Satellite altimetry is a radar remote sensing technology for the precise observation of the ocean surface and its changes over time. Its measurements allow the determination of geometric and physical parameters such as sea level, significant wave height or wind speed. This work presents a novel coastal retracking algorithm for SAR altimetry to estimate the significant wave height. The concept includes an adaptive interference masking scheme to sense and mitigate spurious interfering signals that typically arise from strongly reflective targets in the coastal zone. The described procedure aims at increasing the number of valid records in the coastal zone.
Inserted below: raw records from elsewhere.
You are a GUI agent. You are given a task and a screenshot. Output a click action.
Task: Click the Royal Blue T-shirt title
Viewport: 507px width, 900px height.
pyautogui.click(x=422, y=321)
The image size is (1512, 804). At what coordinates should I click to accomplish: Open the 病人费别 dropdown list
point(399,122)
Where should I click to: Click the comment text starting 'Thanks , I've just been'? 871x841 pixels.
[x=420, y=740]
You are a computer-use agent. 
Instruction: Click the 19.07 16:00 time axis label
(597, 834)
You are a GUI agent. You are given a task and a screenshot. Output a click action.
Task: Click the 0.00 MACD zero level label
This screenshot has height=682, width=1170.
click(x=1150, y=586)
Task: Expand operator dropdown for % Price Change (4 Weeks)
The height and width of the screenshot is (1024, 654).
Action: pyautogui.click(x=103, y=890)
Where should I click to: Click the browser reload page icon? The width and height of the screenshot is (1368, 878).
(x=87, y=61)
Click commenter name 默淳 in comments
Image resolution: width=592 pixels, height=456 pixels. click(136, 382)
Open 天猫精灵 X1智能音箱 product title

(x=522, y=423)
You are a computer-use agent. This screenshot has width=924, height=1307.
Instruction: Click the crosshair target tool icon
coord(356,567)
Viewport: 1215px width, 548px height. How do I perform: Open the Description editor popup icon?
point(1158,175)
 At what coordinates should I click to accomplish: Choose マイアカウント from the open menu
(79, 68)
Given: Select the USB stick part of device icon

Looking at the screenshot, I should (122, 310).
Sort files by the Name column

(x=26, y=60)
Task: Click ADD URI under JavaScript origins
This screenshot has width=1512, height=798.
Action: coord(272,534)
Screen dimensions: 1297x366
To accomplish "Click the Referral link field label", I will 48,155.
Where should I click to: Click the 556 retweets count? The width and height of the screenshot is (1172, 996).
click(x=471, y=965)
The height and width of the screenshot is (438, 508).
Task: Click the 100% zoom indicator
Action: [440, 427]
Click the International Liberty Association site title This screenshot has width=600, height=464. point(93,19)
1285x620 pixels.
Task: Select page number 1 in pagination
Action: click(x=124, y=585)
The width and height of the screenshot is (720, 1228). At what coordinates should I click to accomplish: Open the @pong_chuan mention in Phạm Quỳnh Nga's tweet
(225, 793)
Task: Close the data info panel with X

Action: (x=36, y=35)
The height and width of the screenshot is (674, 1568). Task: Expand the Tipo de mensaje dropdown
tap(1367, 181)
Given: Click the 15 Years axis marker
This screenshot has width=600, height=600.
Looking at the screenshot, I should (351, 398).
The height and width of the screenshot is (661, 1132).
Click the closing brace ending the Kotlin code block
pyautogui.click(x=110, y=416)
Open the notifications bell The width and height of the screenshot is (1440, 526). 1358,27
The effectiveness of the novel retracking algorithm is validated using the methodology recently developed in the framework of the European Space Agency Sea State Climate Change Initiative project. Several different metrics were extracted as functions of sea state and distance to the nearest coast: outliers, number of valid records, intrinsic noise, power spectral density, and correlation statistics for the comparison with wave model and in-situ data. Two coastal case study scenarios complement the validation. The results show that with the presented novel retracking algorithm, the number of valid 20-Hz records in the near coastal zone of less than 5 km off the coast is increased by more than 25% compared to the best competing coastal retracking algorithm with no degradation of quality of the estimated records. We emphasise the importance of the correct choice of the quality flag that is provided together with the significant wave height. Our findings suggest that the strategy for the significant wave height quality flag of the official baseline Level-2 product of the Sentinel-3 mission can be redefined to obtain more robust significant wave height estimates in the coastal zone.